### INSTRUCTIONS TO FOLLOW
Each record in the listing below is to be duplicated exactly.

──────── DATA EXCERPTS ────────

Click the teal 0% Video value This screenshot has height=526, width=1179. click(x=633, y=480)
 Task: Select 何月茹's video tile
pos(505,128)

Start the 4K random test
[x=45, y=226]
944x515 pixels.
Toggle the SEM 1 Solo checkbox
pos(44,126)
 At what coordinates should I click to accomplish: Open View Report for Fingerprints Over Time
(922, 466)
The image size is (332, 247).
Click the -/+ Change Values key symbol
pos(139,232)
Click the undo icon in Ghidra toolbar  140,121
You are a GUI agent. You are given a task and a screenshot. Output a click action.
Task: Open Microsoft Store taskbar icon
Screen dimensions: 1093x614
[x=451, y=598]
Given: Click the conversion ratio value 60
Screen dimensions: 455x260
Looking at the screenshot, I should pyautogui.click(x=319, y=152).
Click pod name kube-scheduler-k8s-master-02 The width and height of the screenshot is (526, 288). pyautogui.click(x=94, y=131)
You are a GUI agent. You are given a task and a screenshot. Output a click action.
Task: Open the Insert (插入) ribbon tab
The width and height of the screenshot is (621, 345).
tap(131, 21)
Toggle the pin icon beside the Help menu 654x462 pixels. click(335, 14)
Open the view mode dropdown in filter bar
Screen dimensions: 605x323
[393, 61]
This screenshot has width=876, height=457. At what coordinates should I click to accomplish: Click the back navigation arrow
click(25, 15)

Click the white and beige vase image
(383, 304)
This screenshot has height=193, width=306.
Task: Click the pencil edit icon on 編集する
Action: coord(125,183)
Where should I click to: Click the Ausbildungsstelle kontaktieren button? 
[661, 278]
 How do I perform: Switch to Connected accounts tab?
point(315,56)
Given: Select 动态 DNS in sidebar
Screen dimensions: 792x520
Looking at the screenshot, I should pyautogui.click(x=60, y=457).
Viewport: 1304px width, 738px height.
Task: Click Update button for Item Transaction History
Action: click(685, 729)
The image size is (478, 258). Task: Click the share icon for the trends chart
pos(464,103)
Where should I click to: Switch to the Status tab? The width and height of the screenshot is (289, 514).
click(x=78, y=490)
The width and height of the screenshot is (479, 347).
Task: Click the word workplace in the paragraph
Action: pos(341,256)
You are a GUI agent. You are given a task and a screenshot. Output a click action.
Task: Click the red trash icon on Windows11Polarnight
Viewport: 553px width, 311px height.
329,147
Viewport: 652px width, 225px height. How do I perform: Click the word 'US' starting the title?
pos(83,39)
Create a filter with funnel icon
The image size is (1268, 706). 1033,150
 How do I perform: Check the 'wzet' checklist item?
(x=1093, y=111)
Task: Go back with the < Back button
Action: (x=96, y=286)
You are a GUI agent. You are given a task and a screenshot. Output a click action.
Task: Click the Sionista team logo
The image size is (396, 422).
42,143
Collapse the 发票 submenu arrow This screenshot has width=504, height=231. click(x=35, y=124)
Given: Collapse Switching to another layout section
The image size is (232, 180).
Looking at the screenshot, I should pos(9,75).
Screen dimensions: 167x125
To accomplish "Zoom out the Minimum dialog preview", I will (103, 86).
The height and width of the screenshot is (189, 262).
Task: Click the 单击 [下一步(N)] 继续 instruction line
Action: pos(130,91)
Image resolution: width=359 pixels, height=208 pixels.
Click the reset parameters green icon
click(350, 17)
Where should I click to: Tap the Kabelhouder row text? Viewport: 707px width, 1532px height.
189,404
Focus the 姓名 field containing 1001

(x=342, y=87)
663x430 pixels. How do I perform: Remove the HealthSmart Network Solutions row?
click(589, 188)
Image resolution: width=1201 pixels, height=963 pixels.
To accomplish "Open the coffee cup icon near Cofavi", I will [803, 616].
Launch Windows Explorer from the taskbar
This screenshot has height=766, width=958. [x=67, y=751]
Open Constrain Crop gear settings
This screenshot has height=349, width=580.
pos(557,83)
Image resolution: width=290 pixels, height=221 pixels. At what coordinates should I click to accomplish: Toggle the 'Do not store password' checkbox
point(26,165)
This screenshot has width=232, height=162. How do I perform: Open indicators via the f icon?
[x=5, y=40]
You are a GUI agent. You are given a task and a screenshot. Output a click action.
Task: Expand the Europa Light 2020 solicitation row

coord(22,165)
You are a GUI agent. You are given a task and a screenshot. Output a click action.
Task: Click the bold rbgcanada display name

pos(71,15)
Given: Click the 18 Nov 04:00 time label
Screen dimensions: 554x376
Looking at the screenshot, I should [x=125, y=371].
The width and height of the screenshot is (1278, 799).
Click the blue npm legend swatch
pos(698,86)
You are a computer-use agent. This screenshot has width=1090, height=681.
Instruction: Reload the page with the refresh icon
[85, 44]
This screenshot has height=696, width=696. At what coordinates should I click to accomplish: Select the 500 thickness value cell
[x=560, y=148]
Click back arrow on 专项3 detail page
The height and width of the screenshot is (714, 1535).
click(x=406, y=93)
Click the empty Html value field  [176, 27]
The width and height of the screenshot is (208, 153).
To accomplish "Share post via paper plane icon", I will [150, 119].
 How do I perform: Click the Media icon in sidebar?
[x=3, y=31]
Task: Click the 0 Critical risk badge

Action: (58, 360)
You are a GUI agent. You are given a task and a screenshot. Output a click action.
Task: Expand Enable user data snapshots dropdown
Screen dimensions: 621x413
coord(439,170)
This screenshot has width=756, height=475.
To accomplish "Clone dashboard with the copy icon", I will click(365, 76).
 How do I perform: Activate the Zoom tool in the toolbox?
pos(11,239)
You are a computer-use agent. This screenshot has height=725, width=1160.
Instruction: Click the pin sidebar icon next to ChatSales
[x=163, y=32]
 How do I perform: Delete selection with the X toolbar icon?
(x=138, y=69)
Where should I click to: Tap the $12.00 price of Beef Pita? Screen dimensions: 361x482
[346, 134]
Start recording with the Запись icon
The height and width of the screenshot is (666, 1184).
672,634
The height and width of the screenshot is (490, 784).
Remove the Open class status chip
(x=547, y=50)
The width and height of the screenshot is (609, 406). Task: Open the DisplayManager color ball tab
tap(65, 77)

────────

### TASK OUTPUT
Click the teal 0% Video value This screenshot has height=526, width=1179. click(x=633, y=480)
 Task: Select 何月茹's video tile
pos(505,128)

Start the 4K random test
[x=45, y=226]
944x515 pixels.
Toggle the SEM 1 Solo checkbox
pos(44,126)
 At what coordinates should I click to accomplish: Open View Report for Fingerprints Over Time
(922, 466)
The image size is (332, 247).
Click the -/+ Change Values key symbol
pos(139,232)
Click the undo icon in Ghidra toolbar  140,121
You are a GUI agent. You are given a task and a screenshot. Output a click action.
Task: Open Microsoft Store taskbar icon
Screen dimensions: 1093x614
[x=451, y=598]
Given: Click the conversion ratio value 60
Screen dimensions: 455x260
Looking at the screenshot, I should pyautogui.click(x=319, y=152).
Click pod name kube-scheduler-k8s-master-02 The width and height of the screenshot is (526, 288). pyautogui.click(x=94, y=131)
You are a GUI agent. You are given a task and a screenshot. Output a click action.
Task: Open the Insert (插入) ribbon tab
The width and height of the screenshot is (621, 345).
tap(131, 21)
Toggle the pin icon beside the Help menu 654x462 pixels. click(335, 14)
Open the view mode dropdown in filter bar
Screen dimensions: 605x323
[393, 61]
This screenshot has width=876, height=457. At what coordinates should I click to accomplish: Click the back navigation arrow
click(25, 15)

Click the white and beige vase image
(383, 304)
This screenshot has height=193, width=306.
Task: Click the pencil edit icon on 編集する
Action: coord(125,183)
Where should I click to: Click the Ausbildungsstelle kontaktieren button? 
[661, 278]
 How do I perform: Switch to Connected accounts tab?
point(315,56)
Given: Select 动态 DNS in sidebar
Screen dimensions: 792x520
Looking at the screenshot, I should pyautogui.click(x=60, y=457).
Viewport: 1304px width, 738px height.
Task: Click Update button for Item Transaction History
Action: click(685, 729)
The image size is (478, 258). Task: Click the share icon for the trends chart
pos(464,103)
Where should I click to: Switch to the Status tab? The width and height of the screenshot is (289, 514).
click(x=78, y=490)
The width and height of the screenshot is (479, 347).
Task: Click the word workplace in the paragraph
Action: pos(341,256)
You are a GUI agent. You are given a task and a screenshot. Output a click action.
Task: Click the red trash icon on Windows11Polarnight
Viewport: 553px width, 311px height.
329,147
Viewport: 652px width, 225px height. How do I perform: Click the word 'US' starting the title?
pos(83,39)
Create a filter with funnel icon
The image size is (1268, 706). 1033,150
 How do I perform: Check the 'wzet' checklist item?
(x=1093, y=111)
Task: Go back with the < Back button
Action: (x=96, y=286)
You are a GUI agent. You are given a task and a screenshot. Output a click action.
Task: Click the Sionista team logo
The image size is (396, 422).
42,143
Collapse the 发票 submenu arrow This screenshot has width=504, height=231. click(x=35, y=124)
Given: Collapse Switching to another layout section
The image size is (232, 180).
Looking at the screenshot, I should pos(9,75).
Screen dimensions: 167x125
To accomplish "Zoom out the Minimum dialog preview", I will (103, 86).
The height and width of the screenshot is (189, 262).
Task: Click the 单击 [下一步(N)] 继续 instruction line
Action: pos(130,91)
Image resolution: width=359 pixels, height=208 pixels.
Click the reset parameters green icon
click(350, 17)
Where should I click to: Tap the Kabelhouder row text? Viewport: 707px width, 1532px height.
189,404
Focus the 姓名 field containing 1001

(x=342, y=87)
663x430 pixels. How do I perform: Remove the HealthSmart Network Solutions row?
click(589, 188)
Image resolution: width=1201 pixels, height=963 pixels.
To accomplish "Open the coffee cup icon near Cofavi", I will [803, 616].
Launch Windows Explorer from the taskbar
This screenshot has height=766, width=958. [x=67, y=751]
Open Constrain Crop gear settings
This screenshot has height=349, width=580.
pos(557,83)
Image resolution: width=290 pixels, height=221 pixels. At what coordinates should I click to accomplish: Toggle the 'Do not store password' checkbox
point(26,165)
This screenshot has width=232, height=162. How do I perform: Open indicators via the f icon?
[x=5, y=40]
You are a GUI agent. You are given a task and a screenshot. Output a click action.
Task: Expand the Europa Light 2020 solicitation row

coord(22,165)
You are a GUI agent. You are given a task and a screenshot. Output a click action.
Task: Click the bold rbgcanada display name

pos(71,15)
Given: Click the 18 Nov 04:00 time label
Screen dimensions: 554x376
Looking at the screenshot, I should [x=125, y=371].
The width and height of the screenshot is (1278, 799).
Click the blue npm legend swatch
pos(698,86)
You are a computer-use agent. This screenshot has width=1090, height=681.
Instruction: Reload the page with the refresh icon
[85, 44]
This screenshot has height=696, width=696. At what coordinates should I click to accomplish: Select the 500 thickness value cell
[x=560, y=148]
Click back arrow on 专项3 detail page
The height and width of the screenshot is (714, 1535).
click(x=406, y=93)
Click the empty Html value field  [176, 27]
The width and height of the screenshot is (208, 153).
To accomplish "Share post via paper plane icon", I will [150, 119].
 How do I perform: Click the Media icon in sidebar?
[x=3, y=31]
Task: Click the 0 Critical risk badge

Action: (58, 360)
You are a GUI agent. You are given a task and a screenshot. Output a click action.
Task: Expand Enable user data snapshots dropdown
Screen dimensions: 621x413
coord(439,170)
This screenshot has width=756, height=475.
To accomplish "Clone dashboard with the copy icon", I will click(365, 76).
 How do I perform: Activate the Zoom tool in the toolbox?
pos(11,239)
You are a computer-use agent. This screenshot has height=725, width=1160.
Instruction: Click the pin sidebar icon next to ChatSales
[x=163, y=32]
 How do I perform: Delete selection with the X toolbar icon?
(x=138, y=69)
Where should I click to: Tap the $12.00 price of Beef Pita? Screen dimensions: 361x482
[346, 134]
Start recording with the Запись icon
The height and width of the screenshot is (666, 1184).
672,634
The height and width of the screenshot is (490, 784).
Remove the Open class status chip
(x=547, y=50)
The width and height of the screenshot is (609, 406). Task: Open the DisplayManager color ball tab
tap(65, 77)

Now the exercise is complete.